Thank you two for your help, in order to further debug my pair builder to perform the SROs (two of our major concern is that the list of neighbors is not properly ordered by increasing distance, or that we do not extract the values from the right atoms), I attempted to recreate the RDF function from LAMMPS using the lmp.extract_atom() command.

I ran into 3 more issues:

The numpy unwrapper method for the lammps object seems to be bugged.
The RDF output was wrong.
I was not able to output of the correct distances for a perfect FCC crystal, using periodic boundary conditions.

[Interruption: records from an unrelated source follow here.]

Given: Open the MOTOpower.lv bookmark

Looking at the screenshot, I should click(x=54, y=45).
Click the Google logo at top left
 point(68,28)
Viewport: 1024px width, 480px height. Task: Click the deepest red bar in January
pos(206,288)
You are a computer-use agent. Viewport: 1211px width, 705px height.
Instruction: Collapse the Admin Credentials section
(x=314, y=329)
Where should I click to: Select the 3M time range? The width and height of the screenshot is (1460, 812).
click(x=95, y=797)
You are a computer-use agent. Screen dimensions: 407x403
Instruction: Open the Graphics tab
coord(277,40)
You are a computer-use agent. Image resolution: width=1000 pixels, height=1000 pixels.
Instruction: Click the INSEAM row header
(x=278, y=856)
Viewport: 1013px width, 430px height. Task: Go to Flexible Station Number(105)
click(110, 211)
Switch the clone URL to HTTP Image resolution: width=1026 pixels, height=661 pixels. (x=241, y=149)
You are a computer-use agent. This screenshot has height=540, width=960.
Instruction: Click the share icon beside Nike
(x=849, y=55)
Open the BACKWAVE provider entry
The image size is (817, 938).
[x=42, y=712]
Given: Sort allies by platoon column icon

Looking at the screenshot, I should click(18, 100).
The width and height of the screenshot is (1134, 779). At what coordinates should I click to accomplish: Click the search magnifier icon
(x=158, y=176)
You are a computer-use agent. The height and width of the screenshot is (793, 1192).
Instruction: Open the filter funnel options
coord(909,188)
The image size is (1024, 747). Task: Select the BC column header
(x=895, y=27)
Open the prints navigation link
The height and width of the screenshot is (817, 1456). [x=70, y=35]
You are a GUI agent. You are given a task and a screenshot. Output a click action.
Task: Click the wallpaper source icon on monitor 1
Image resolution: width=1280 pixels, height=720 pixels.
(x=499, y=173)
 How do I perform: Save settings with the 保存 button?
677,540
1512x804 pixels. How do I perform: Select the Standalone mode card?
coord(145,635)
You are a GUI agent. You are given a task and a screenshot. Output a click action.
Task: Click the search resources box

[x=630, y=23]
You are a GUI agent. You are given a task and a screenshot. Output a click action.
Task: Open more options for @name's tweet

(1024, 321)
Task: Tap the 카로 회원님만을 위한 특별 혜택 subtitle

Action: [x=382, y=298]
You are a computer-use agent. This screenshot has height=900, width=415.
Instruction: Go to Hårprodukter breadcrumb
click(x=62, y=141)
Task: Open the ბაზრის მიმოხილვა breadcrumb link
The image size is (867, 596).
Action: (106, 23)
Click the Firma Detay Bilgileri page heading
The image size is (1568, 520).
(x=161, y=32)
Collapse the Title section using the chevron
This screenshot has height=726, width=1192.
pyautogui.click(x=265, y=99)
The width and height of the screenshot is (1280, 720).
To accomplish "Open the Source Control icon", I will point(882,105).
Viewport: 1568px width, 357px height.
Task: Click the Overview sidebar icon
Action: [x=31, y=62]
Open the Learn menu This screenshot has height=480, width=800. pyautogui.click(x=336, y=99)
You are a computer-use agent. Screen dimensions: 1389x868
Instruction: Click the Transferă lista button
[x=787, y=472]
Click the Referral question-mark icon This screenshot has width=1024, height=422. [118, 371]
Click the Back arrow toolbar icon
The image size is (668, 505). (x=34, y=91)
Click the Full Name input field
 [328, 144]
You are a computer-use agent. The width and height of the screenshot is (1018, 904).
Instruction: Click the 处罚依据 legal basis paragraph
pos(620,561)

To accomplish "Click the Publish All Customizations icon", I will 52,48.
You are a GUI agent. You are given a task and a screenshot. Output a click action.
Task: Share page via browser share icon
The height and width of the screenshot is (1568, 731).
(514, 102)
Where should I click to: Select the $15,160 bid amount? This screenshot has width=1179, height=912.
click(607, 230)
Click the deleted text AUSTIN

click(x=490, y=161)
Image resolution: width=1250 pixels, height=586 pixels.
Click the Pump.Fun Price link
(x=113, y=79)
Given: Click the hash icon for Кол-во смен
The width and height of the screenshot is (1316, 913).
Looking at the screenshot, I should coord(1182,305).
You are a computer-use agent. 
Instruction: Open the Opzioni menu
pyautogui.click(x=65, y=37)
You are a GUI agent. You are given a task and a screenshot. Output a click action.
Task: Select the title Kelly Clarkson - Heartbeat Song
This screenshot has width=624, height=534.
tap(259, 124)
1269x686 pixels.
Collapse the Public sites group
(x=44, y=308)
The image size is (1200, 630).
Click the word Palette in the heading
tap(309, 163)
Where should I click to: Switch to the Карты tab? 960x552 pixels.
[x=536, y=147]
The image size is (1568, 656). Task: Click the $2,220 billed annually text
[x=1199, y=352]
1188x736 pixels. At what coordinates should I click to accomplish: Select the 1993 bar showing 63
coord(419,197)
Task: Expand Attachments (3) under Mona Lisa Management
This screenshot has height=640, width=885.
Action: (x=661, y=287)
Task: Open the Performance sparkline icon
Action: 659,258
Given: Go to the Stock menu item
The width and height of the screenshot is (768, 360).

1. Numpy unwrapper methods

For this I followed the example from 2.3.10. Neighbor list access — LAMMPS documentation, adding the position using the local ID as suggested:

The numpy unwrapper seems to be bugged for anything that is not the global ID, as the lmp.numpy.extract._atom() tries to access the index of the local ID value on an array of the same size as the number of atoms in our system.
The issue can be reproduced in this file:
numpy_unwrapper_bugged.py (1.5 KB)

from lammps import lammps
import numpy as np 
from lammps import lammps
lmp = lammps()

lmp.commands_string("""
region box block -2 2 -2 2 -2 2
lattice fcc 1.0
create_box 1 box
create_atoms 1 box
mass 1 1.0
pair_style lj/cut 2.5
pair_coeff 1 1 1.0 1.0
run 0 post no
""")


#working with the C++ version with an unwrapper  

nlidx = lmp.find_pair_neighlist('lj/cut')
nl = lmp.numpy.get_neighlist(nlidx)
tags = lmp.extract_atom('id')
coords= lmp.extract_atom('x')
print("half neighbor list with {} entries".format(nl.size))
# print neighbor list contents
for i in range(0,nl.size):
    idx, neighbors_i  = nl.get(i)
    print("\natom {} with ID {} and position {} has {} neighbors:".format(idx,tags[idx],np.ctypeslib.as_array(coords[idx],shape=[3]),neighbors_i.size))
    if neighbors_i.size > 0:
        for n in np.nditer(neighbors_i):
            print("  atom {} with ID {}, position{}".format(n,tags[n],np.ctypeslib.as_array(coords[n],shape=[3])))



# bugged numpy with local ID 

nlidx = lmp.find_pair_neighlist('lj/cut')
nl = lmp.numpy.get_neighlist(nlidx)
tags = lmp.extract_atom('id')
coords= lmp.numpy.extract_atom('x')
print("half neighbor list with {} entries".format(nl.size))
# print neighbor list contents
for i in range(0,nl.size):
    idx, neighbors_i  = nl.get(i)
    print("\natom {} with ID {} and position {} has {} neighbors:".format(idx,tags[idx],coords[idx],neighbors_i.size))
    if neighbors_i.size > 0:
        for n in np.nditer(neighbors_i):
            print("  atom {} with ID {}, position{}".format(n,tags[n],coords[n]))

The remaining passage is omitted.